I had never heard of Gill Sims’ blog ‘Peter and Jane’ from which this novel ‘Why Mummy Swears’, and its predecessor ‘Why Mummy drinks’ were born. When I was lucky enough to get my hands on a review copy from the publisher, HarperCollins via Netgalley I quickly borrowed a copy of ‘Why Mummy Drinks’ from my local (digital) library, and set about acquainting myself with the characters; titular Mummy, Ellen, her often infuriating husband Simon, their offspring, Peter and Jane, and their various PTA, school and work connections. I’ll say now that you don’t have to have read the first book as there are several snippets explaining relative events throughout the second, but to fully immerse yourself in Ellen’s world, I suggest you read them both, in order.
This novel picks up the thread two years after the first book ends, with darling daughter Jane now 11 and DESPERATE for an Instagram account and for Ellen to leave her alone because she’s virtually a grown up and her Mum is just an EMBARRASSING old person. Youngest child Peter is still farting like a champion, fiddling with everything he sees, the more inappropriate the better, and asking the worst questions imaginable, all the while eating Ellen out of house and home. Simon still doesn’t ‘get it’. He still expects Ellen to act as his social secretary, and now she’s taken voluntary redundancy to work on her aspiring career as the next big App Designer, he thinks she has nothing better to do. To be fair, she spends most of her day browsing tabloids, playing with her beloved Judgy dog, and eating biscuits, but she’s still very Busy and Important. A few weeks and a couple of Ellen-style odd decisions later, and her life has almost completely changed and she’s pushed and pulled in all directions again, both inside and outside of the home. Sam and Hannah provide light relief, as do the characters that make up the PTA. Lucy Atkinson’s Perfect Mummy, and Fiona Montague again make their presence known, albeit more lightly this time and the introduction of Charlie, an old flame, adds an interesting dynamic to the story. Some of the characters are almost caricatures, a bit overblown, but they’re well written and add to the balance nicely.

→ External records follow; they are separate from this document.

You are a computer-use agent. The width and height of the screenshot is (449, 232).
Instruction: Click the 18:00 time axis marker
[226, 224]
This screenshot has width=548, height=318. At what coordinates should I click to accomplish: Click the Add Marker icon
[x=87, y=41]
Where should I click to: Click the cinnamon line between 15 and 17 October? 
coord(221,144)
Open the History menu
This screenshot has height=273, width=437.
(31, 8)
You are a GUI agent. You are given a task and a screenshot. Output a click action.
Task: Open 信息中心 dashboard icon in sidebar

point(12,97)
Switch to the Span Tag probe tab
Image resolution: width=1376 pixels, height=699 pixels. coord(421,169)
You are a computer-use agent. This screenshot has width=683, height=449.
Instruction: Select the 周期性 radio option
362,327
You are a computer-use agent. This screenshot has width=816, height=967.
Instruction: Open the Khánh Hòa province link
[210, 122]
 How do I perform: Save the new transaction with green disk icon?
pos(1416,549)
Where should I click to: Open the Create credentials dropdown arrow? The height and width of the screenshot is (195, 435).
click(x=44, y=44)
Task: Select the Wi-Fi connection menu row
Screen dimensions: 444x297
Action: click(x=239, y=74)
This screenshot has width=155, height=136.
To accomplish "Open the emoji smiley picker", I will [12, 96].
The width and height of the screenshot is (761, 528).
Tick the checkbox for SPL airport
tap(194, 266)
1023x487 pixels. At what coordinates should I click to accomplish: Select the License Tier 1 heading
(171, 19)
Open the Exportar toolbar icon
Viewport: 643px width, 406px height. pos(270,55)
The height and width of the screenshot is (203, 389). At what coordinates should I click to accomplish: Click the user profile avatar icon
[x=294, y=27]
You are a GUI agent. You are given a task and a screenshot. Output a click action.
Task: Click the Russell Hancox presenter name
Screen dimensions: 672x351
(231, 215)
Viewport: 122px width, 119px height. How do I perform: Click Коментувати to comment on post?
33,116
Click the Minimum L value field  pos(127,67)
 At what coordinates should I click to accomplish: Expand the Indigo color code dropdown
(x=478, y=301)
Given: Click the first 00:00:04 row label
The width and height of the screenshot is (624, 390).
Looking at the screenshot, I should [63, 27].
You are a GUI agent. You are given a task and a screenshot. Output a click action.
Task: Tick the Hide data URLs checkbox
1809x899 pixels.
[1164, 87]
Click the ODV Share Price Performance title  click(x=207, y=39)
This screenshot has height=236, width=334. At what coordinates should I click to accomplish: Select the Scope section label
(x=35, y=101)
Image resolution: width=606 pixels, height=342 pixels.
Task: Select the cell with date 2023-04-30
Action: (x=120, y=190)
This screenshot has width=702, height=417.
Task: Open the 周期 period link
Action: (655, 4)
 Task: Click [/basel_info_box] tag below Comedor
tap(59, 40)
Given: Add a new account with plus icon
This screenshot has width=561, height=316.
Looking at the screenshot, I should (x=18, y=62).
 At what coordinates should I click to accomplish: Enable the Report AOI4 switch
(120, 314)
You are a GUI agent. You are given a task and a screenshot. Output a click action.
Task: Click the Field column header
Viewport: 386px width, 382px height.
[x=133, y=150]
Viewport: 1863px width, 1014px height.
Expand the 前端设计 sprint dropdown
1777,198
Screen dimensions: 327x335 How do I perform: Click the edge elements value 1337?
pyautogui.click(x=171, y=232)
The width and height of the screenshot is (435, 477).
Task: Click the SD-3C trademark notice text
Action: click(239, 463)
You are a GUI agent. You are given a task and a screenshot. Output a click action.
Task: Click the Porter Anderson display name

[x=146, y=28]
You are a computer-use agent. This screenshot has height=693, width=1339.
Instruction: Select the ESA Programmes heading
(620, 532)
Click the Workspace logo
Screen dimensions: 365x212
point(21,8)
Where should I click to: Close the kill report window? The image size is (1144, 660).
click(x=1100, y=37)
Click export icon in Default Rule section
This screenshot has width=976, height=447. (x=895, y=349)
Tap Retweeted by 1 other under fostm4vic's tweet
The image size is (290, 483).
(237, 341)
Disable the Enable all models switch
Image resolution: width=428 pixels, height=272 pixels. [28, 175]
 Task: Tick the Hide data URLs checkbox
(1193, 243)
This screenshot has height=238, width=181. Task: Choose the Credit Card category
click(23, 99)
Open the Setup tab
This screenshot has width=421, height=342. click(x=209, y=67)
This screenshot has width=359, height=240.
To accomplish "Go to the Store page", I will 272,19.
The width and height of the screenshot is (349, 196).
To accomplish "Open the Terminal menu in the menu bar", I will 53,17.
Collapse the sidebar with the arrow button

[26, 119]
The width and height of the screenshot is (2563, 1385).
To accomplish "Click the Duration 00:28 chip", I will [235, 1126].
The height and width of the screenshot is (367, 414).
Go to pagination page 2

The style reminded me a lot of the first Bridget Jones book, which as we all know, went on to huge success. There’s definitely room for a sitcom/movie here. There is an awful lot of swearing, which I don’t mind, but if you’re not fond of a potty mouth, you might be a little shocked to say the least. The thing that did annoy me a little, if I’m honest, is that the phrase ‘eleventy billion’ is one I used to use quite a lot, and used to find funny, but it’s so overused in this book I’ll be happy if I never hear it again!
I read ‘Why Mummy Swears’ over 2 days – It’s light, easy to read, and funny, if sometimes predictable. Mummies of children of all ages will enjoy this book and will recognise many of the situations that Ellen ends up in, along with sharing her frustration at the lack of support and understanding she gets trying to be a working Mum, juggling home and family life without losing her mind or killing anyone!